Hey, I just found a way to recover a bunch of photos from an old memory card that I thought was broken! This was from about a year and a half ago, when I was in Costa Rica working at that rescue center. Ok, so it’s mostly more pictures of bugs and snakes, but…enjoy, I guess?
Man, I’m really reaching for content here. No, that’s not true. I got plenty more photos and a million more stories on backlog that I could use to regularly keep this blog active. So why the dry spells?
It’s just that this started as a kind of release. A side project, something completely different. I would spend most of my days outside, wandering in the forest, taking photos and screaming obscenities at wildlife, then come back to hop on the internet for a quick minute. It was the one place where I could say everything I couldn’t say on tours, or to students, and this was OK because it was mostly anonymous.

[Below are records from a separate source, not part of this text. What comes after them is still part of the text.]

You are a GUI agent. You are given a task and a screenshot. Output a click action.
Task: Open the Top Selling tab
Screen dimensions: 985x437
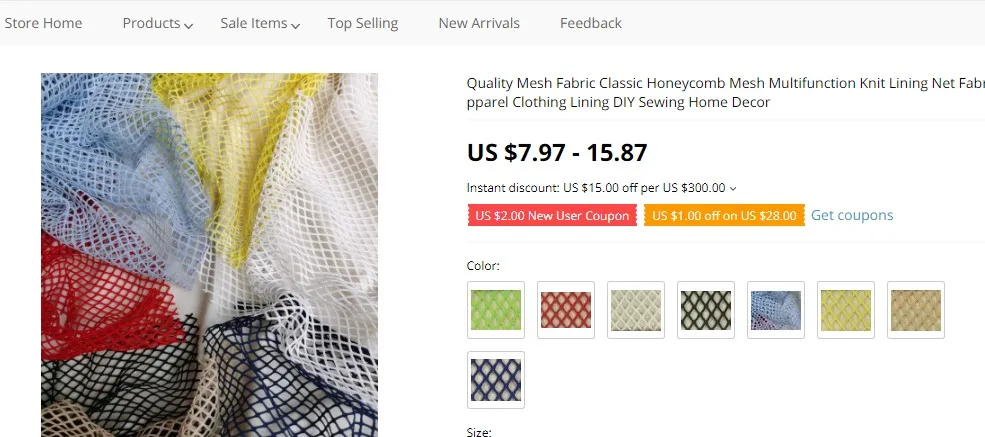pos(362,23)
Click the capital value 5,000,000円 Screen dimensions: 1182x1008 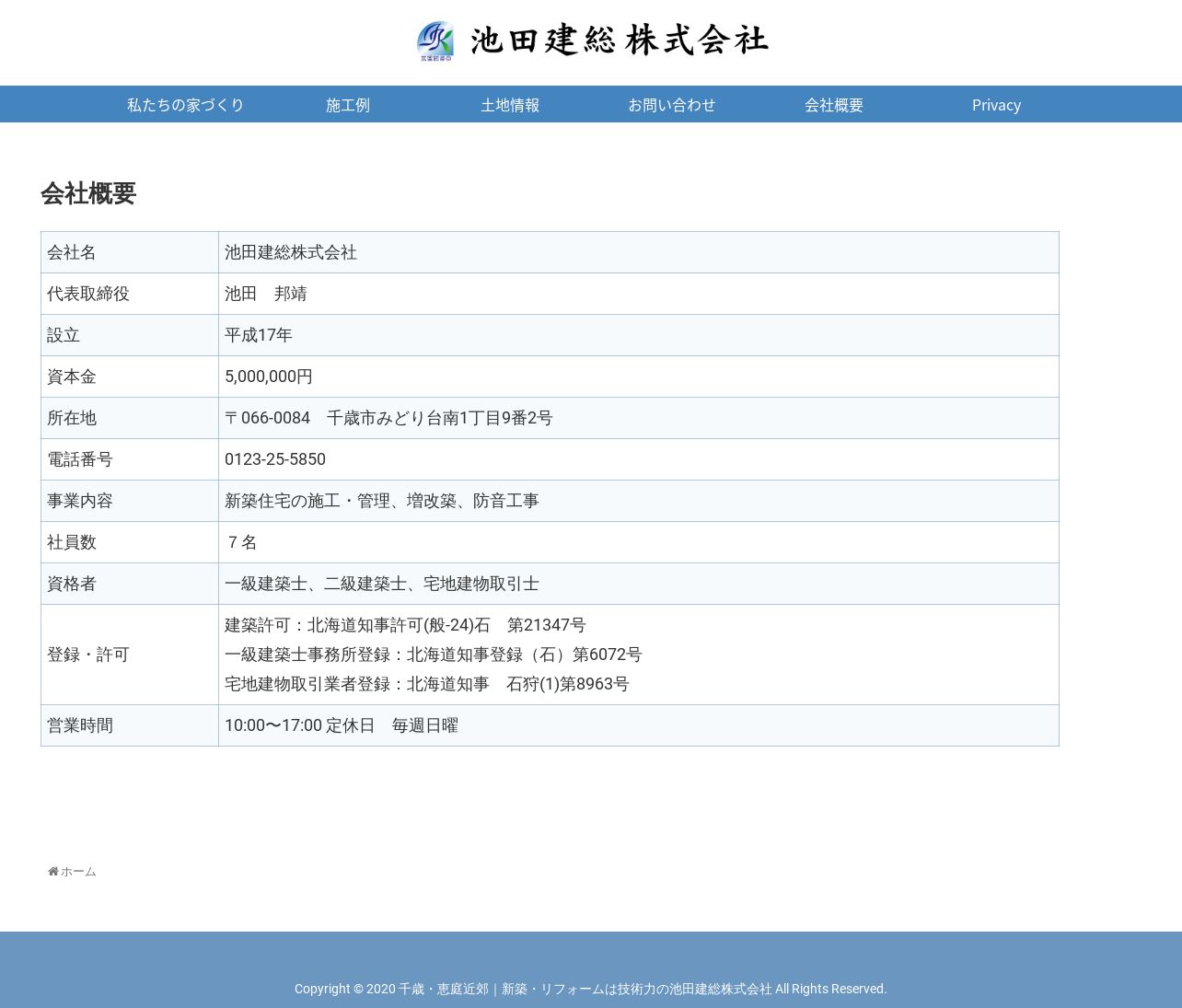tap(269, 377)
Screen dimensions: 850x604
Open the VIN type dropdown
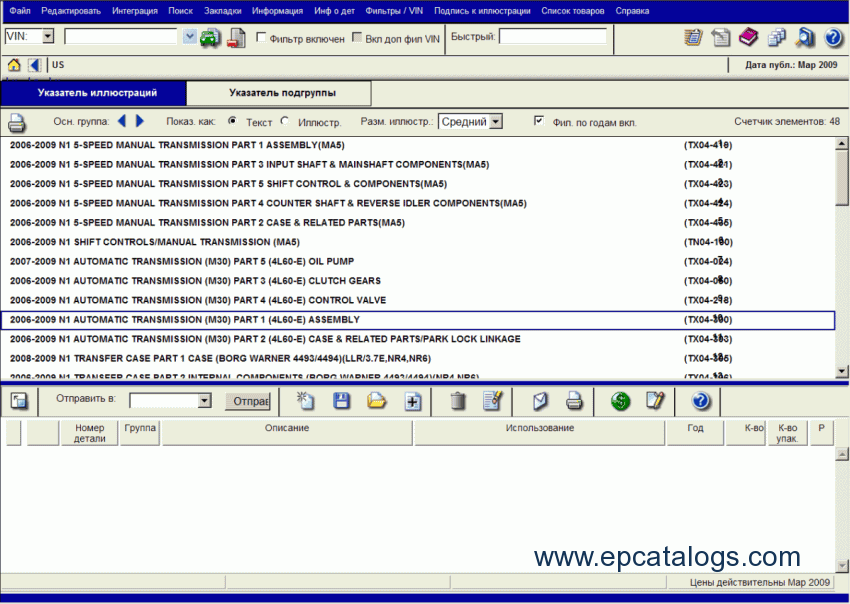pyautogui.click(x=47, y=37)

I would pour out my thoughts, unfiltered and unedited, dump some photos, jot down some snark, and hit post with minimal effort. It was my one little corner of my life associated with technology and social media, and I was Ok with that.
But I went legit this year. Started a business. Established an online presence. Designed my own website with a professional work email. Even put my face on social media–friends and consultants convinced me to get a Facebook and Instagram page. I drew the line at TikTok, though. And YouTube, for now. I will consider OnlyFans, however.
And that took work. Time, money, and a whole lot of mental energy. I’m a private person, and putting all this together, keeping it active and relevant, is exhausting. But it’s my job now, so I get it done without too much griping. But now this kind of thing feels like work. This blog feels like work. So it’s less fun, less of the release it used to be.
So, will I continue Pura Vida Stories?
The answer is yes. Absolutely yes.
Because remember what I said earlier, about this being everything I can’t say on tours? My need to do that is go exponential if I ever start guiding fulltime. I’m absolutely going to need that release, that anonymous corner of my life where I can spill all. I won’t be talking about clients, or betraying anyone’s trust, but I’m sure to rack up more crazy stories worth telling and hopefully get more photos that are due wordy explanations. More wildlife encounters. And I will never escape ants.
So I’m going to keep this up, and try to keep it compartmentalized. Separate from my professional life. As anonymous as I can. So if you know who I am, please keep this in mind for posting comments or sharing. God help me if clients find this before a trip.